EXERCISE -
Only one stretch of the records below is wanted: the lines from the one holding "Screenshot is 196x2576." through the one holding "The Book of Mormon (707, 2478)". Return it exactly, both ends included.

____

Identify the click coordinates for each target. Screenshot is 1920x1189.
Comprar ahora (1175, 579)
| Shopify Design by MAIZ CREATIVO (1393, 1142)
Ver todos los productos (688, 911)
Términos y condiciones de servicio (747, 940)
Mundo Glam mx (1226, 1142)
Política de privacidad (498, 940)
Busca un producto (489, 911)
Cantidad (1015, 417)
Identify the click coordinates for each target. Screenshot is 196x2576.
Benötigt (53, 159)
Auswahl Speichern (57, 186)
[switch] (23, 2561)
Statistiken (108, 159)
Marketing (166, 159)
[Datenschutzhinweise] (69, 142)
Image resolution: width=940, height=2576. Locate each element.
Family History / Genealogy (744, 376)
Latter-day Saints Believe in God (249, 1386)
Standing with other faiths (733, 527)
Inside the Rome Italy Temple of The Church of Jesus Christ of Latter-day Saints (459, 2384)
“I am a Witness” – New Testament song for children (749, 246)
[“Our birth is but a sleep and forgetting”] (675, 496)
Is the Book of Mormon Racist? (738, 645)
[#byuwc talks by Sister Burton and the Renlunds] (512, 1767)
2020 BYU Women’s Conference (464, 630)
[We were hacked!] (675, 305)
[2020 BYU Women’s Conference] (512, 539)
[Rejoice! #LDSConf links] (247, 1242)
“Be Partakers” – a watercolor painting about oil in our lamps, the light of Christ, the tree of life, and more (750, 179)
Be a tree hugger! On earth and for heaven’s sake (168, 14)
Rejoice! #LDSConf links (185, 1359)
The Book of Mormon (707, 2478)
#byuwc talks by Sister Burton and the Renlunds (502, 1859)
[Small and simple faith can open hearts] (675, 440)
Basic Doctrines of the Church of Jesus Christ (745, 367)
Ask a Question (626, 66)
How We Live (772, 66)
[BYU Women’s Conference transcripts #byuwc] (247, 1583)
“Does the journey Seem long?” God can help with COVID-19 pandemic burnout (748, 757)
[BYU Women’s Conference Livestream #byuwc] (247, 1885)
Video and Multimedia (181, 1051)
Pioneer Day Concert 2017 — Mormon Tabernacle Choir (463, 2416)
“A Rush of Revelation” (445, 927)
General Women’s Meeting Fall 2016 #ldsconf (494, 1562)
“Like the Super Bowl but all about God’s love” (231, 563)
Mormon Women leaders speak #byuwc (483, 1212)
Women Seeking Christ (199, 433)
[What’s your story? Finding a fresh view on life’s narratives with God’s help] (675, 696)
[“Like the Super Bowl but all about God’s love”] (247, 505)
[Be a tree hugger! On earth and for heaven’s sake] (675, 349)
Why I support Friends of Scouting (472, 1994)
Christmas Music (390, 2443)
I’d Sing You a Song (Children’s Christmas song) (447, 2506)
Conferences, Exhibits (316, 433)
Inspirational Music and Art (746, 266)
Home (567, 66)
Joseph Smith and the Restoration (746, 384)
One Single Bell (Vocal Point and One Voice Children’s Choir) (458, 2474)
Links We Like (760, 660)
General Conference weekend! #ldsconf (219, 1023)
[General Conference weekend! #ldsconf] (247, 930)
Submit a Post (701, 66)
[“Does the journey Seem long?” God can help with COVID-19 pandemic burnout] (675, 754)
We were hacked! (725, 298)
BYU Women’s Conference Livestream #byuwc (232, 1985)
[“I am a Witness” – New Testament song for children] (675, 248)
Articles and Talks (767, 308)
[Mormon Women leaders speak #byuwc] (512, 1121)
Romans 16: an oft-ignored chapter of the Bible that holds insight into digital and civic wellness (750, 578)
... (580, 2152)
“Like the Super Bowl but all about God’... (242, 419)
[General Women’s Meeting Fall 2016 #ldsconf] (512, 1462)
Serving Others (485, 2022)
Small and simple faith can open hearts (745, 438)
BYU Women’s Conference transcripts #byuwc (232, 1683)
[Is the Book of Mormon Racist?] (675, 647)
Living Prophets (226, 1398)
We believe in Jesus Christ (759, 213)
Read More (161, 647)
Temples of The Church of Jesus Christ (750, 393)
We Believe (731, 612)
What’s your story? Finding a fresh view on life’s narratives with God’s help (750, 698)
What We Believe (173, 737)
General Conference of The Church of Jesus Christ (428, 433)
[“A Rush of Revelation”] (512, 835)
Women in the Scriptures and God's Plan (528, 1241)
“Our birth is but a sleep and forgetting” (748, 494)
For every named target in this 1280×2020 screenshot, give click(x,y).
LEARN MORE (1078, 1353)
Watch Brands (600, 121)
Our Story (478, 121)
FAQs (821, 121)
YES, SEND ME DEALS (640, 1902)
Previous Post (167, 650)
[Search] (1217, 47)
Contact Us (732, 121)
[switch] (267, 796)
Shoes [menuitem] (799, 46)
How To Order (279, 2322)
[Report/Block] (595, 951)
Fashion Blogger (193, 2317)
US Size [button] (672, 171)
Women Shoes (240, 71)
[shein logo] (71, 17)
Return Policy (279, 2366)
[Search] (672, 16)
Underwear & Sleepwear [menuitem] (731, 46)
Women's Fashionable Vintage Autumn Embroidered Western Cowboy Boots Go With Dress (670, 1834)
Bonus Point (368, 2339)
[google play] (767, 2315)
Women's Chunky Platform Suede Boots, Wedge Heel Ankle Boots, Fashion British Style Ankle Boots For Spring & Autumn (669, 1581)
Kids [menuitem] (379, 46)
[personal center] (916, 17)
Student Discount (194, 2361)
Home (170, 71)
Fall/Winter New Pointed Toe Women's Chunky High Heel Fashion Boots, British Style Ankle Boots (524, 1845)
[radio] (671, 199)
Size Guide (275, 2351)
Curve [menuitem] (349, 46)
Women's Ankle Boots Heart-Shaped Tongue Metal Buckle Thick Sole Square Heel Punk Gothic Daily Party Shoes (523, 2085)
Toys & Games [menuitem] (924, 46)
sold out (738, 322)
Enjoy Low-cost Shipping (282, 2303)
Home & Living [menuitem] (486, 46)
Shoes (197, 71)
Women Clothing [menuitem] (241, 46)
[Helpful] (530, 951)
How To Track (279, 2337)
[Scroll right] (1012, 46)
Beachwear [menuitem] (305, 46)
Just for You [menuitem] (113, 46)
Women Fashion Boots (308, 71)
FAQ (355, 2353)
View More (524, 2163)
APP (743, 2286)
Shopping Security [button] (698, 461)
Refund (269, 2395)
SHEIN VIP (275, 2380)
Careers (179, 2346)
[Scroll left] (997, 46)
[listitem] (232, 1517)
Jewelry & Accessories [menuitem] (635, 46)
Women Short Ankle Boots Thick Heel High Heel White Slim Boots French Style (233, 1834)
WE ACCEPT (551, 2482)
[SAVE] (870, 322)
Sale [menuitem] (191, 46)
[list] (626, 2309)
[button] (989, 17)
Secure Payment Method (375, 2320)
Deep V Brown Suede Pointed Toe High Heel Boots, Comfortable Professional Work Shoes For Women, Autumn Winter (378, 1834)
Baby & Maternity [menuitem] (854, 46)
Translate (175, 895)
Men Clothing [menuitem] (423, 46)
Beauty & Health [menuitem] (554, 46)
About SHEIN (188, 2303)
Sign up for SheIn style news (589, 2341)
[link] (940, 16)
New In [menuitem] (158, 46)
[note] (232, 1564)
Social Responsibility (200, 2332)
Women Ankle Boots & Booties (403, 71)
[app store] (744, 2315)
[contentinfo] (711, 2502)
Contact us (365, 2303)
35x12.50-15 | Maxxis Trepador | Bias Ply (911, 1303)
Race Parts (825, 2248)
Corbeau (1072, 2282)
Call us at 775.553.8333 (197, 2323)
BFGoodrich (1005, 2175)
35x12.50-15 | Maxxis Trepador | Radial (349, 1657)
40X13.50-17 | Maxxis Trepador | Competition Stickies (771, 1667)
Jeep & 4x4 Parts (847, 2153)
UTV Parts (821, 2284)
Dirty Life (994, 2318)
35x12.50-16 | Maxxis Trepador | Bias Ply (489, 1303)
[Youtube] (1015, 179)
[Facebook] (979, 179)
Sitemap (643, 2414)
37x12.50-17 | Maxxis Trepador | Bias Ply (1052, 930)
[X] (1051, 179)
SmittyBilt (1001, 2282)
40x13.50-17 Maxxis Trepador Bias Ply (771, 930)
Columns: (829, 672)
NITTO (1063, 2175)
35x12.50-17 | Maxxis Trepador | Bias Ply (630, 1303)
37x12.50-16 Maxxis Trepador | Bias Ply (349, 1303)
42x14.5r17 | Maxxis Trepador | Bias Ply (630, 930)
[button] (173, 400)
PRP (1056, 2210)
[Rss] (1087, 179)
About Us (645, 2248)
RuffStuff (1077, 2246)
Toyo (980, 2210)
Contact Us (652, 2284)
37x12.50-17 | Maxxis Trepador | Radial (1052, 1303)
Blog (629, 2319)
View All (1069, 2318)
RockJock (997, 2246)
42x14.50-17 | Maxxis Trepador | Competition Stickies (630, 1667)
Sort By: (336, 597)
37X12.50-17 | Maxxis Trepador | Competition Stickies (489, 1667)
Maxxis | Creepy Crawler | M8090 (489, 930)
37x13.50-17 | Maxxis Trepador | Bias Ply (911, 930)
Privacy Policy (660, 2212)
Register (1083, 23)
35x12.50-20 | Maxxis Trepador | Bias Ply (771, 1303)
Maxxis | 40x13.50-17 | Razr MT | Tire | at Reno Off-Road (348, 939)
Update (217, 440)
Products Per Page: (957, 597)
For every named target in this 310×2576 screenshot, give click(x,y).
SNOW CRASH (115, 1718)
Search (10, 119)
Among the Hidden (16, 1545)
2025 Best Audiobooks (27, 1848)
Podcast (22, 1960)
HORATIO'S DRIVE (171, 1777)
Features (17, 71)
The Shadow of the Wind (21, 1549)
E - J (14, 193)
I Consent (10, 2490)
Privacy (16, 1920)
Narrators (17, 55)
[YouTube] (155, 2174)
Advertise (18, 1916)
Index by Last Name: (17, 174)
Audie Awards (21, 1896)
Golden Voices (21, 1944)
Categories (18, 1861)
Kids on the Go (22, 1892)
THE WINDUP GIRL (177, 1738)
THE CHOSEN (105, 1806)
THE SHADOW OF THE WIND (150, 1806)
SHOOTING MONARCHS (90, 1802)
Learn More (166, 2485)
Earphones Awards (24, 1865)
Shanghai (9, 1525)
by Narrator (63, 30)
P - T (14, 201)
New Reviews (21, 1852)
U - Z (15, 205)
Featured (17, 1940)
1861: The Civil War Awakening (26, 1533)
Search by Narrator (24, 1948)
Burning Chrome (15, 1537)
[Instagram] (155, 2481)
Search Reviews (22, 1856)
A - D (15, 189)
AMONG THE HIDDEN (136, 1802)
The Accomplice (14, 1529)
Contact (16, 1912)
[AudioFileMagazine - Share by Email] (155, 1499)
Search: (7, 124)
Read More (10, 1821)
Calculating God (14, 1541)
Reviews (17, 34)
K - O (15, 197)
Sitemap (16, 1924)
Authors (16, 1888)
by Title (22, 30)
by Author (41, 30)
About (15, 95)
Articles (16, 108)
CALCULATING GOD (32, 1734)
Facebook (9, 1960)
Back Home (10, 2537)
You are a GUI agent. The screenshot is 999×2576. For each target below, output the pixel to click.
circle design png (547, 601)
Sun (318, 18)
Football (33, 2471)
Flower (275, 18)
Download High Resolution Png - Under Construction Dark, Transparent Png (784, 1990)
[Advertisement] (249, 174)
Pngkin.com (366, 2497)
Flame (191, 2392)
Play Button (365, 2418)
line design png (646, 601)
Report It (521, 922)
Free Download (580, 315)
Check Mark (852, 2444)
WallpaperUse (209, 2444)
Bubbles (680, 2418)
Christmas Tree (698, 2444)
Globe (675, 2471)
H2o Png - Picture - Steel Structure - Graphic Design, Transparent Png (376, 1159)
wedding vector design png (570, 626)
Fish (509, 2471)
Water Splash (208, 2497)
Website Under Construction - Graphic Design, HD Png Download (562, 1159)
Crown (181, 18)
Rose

____

EXERCISE OUTPUT -
Identify the click coordinates for each target. Screenshot is 196x2576.
Benötigt (53, 159)
Auswahl Speichern (57, 186)
[switch] (23, 2561)
Statistiken (108, 159)
Marketing (166, 159)
[Datenschutzhinweise] (69, 142)
Image resolution: width=940, height=2576. Locate each element.
Family History / Genealogy (744, 376)
Latter-day Saints Believe in God (249, 1386)
Standing with other faiths (733, 527)
Inside the Rome Italy Temple of The Church of Jesus Christ of Latter-day Saints (459, 2384)
“I am a Witness” – New Testament song for children (749, 246)
[“Our birth is but a sleep and forgetting”] (675, 496)
Is the Book of Mormon Racist? (738, 645)
[#byuwc talks by Sister Burton and the Renlunds] (512, 1767)
2020 BYU Women’s Conference (464, 630)
[We were hacked!] (675, 305)
[2020 BYU Women’s Conference] (512, 539)
[Rejoice! #LDSConf links] (247, 1242)
“Be Partakers” – a watercolor painting about oil in our lamps, the light of Christ, the tree of life, and more (750, 179)
Be a tree hugger! On earth and for heaven’s sake (168, 14)
Rejoice! #LDSConf links (185, 1359)
The Book of Mormon (707, 2478)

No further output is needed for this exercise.